There are two kinds of hotels in India - 5 star and 'others'.
Five star ensures a certain level of service and quality, plus refinement and class. The sky rocketing rates of 5 stars are a favourite topic of cocktail party conversation. Your familiarity with the subject implies you are a regular on the 5 star circuit. The beauty of it, of course, is that you... are not actually paying for it. Your company is.
Scenario 2 is you work for yourself - or a relatively small company which 'does not believe in 5 star'. Alternatively, you are on a social visit, pilgrimage or holiday and just want a good, clean, functional hotel. Then you are in need of the 'others' category and hey, it all depends.
There are hotels and there are hotels but you can't ever be sure. A friend of mine lugs around her own bedsheets in times of we'll-find-a-hotel-somewhere travel. I thought that was a bit crazy until we spent a night in a MTDC property in Matheran and gratefully spread out our ghar ka chaddars.
The point is, the market for a 'motel' style hotel was wide open and the Taj group has stepped into that space in style. I spent a night at 'Ginger' in Mysore earlier this week and am extremely impressed!

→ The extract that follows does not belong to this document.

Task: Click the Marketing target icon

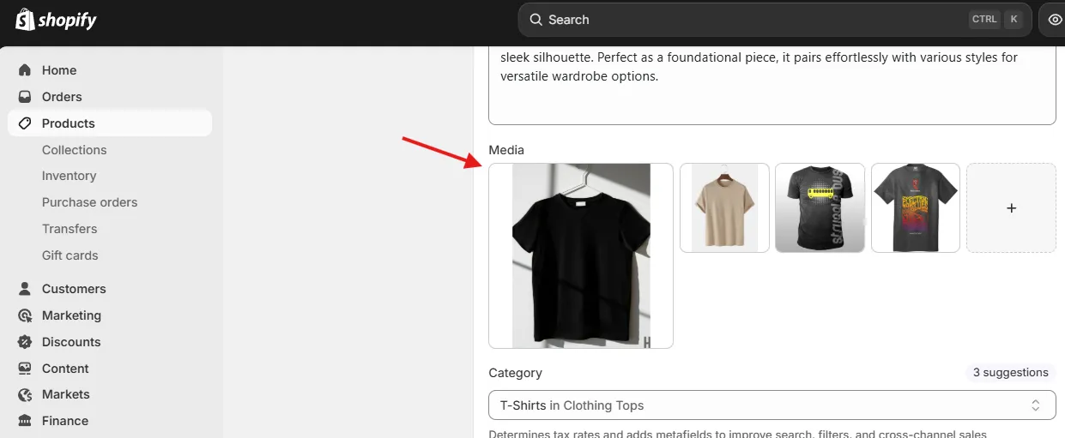Action: [x=25, y=315]
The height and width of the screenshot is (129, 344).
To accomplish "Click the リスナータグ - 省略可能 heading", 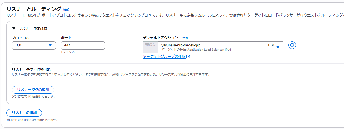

Ginger is a budget hotel but unlike certain budget airlines, it does not make you feel cheap. You get exactly what you pay for - and then some.
What you get:
Crisp white sheets, towels
Running hot water
Tea and coffee maker, sachets provided
2 mineral water bottles
An LG LCD TV affixed to the wall
What's missing (but who cares...)
No room service
No one to take your luggage up (but they have airport style trolleys)
No bouncy bed with layers and layers of quilts, pillows and comforters.
No bathrobe, toothbrush, moisturiser, powder etc to slip into your bag on the way home (liquid soap is provided)
No chips or drinks in the mini fridge.
A vending machine is provided in the lobby of the hotel instead. It sells chips, chocolates and even talcum powder at MRP. The impressive thing about this machine is that it works on 5 and 10 rupee notes - the way such machines are meant to. Unlike the machines we see at stations and airports where you hand over money to an attendant :)
And yeah, no fancy world-cuisine restaurants. There is a single eatery called the 'Square Meal' which serves buffet for all 3 meals. The breakfast for 80 bucks had a decent spread. It's not what you can call a '24 hour coffee shop' but if you need a snack after midnight you can order a sandwich.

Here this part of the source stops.